The stay at the peak was grim. The traditional cups of tea and the slabs of chocolate were not consumed, probably because it never struck us to do so. Not many emotions held us either, and for me, the effort of the climb was something much more real and concrete than standing on the summit ridge with senses blunted—working out mechanically the details of the retreat. It was as if the music had been stopped half-way through a movement.

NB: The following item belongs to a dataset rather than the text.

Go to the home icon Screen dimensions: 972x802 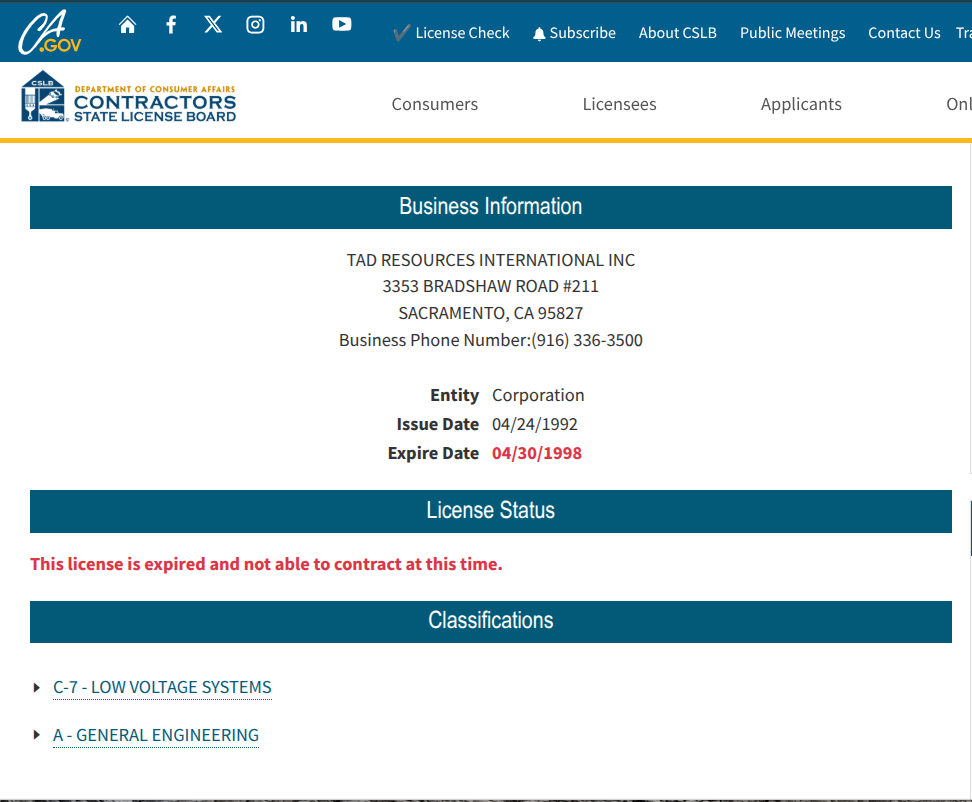coord(127,25)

The return journey to Assault Two was nightmarish, but mechanical. Thondup's purposeful harangues finally elicited some response from Pnuts, and he gained control over circumstances every now and then. We had hammered in four pitons on the way up, and now these came in handy as end points for a handrail. We leapfrogged with the 200 ft. rappelling rope and at 6.15 p.m. after hours of climbing, we were back in the welcome warmth of dry clothes and sleeping bags in our snow- plastered Meade.

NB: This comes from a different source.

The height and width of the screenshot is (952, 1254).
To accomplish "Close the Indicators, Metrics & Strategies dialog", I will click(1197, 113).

With the tea came the thaw; we talked of Chomolhari and Darjeeling and Thondup's earlier expeditions; of Delhi in winter; of fluffy stuffed omelettes ; of Brazil and the World Cup ; of next summer. Now imperceptibly, with its roots in the distant fading colours lighting the Chandra Wall, approached the rumble and the crash of the crescendo. It swept past each of us at different moments—bidding us in turn to the serenity of silence.

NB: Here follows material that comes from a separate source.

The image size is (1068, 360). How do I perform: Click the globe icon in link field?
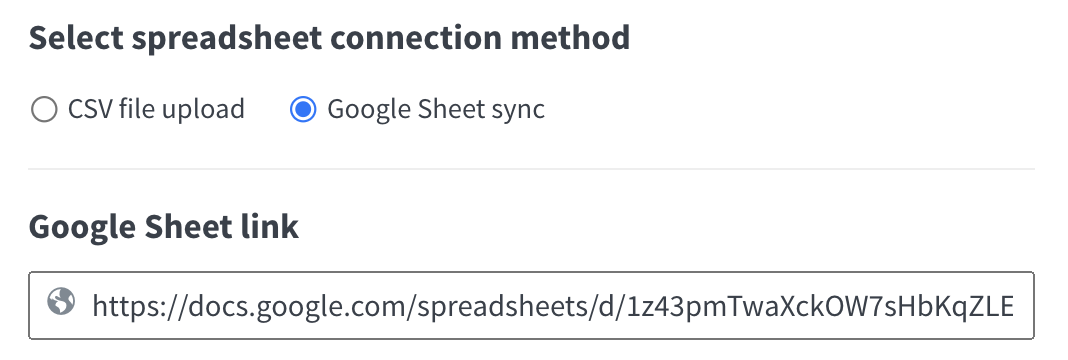[x=61, y=301]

Snow continued. On 2 July, on our way down, we met Rajneesh and Namgyal, and Vijay and Zang Bo at Assault One ready to move up to Assault Two. We armed them with advice (unnecessary as ever) and caution, wished them luck, and after watching them disappear into the snow cloud, started ourselves on our way to ABC. Pnuts who had spotted butterflies at 21,000 ft. was still in form. He kept sending down huge boulders towards me, then shouting 4 Sorry, yar.1 Thought this one was O.K., yar!' and kept on repeating the performance every other pitch. Finally, he succeeded in his design, and consequent on this was the final demise of my right knee. After further experiences amongst the crevasses, we arrived at ABC, where Bammy provided the traditional welcome. He had stayed alone for three days at ABC without anything hot or cooked to eat or drink, because he couldn't light a stove. He had occupied himself with an exchange of Limericks with the Concordia Camp —manned for so long by those excelent people, Baljit and Chappu. No, it had not struck him to play solitaire with his currency notes. At Concordia, Baljit and Chappu had laid out a Burra Khana'—army style—for all of us. We bade them good luck, for while the second assault team was trying its chance on the peak, they were off, with the redoubtable Thondup and smiling Pasang to keep their date with Old Foggies' Peak, an eighteen- thousander which stood sentinel at the snout on the true right. They climbed it in style on 5 July, the day we evacuated Base Camp and arrived at the Snout Camp with back-breaking loads. Rajneesh and Vijay's loads of 70 lb. would have done any Baljit proud, considering especially the state of the glacier. We had come down the length of the completely altered glacier in a day, after the second assault team—working on a dead-line—returned to Concordia after having been foiled from the peak by the weather. Now the Snout did not look like the mouth of hell'. It looked fearsome, but not out to do us in.

We walked for three days through a richer Chandra—richer in smiling people, flowers, grassy meadows, and rain. We were all weary, but something egged each of us on. Pnuts couldn't think or walk straight because of chhangor the thought of it, stones stuffed in his rucksack would not slow him down. Chappu, inexplicably, kept thinking of gulabjamuns; and I, as inexplicably, kept thinking of fluffy stuffed omelettes. Rajneesh, noble spirit, got soulful over the beauties of Delhi—Maurice Chevalier-like—and kept walking faster and faster day by day.

We drove over the flower hidden slopes of the Rohtang into Manali on the evening of 10 July, bearded, weary and in rags, but brimful of that mysterious commodity the French call joie de vivre.

Footnote

  1. Yar = friend or pal (idiomatically it would be the equivalent of the English 4 old boy—Ed.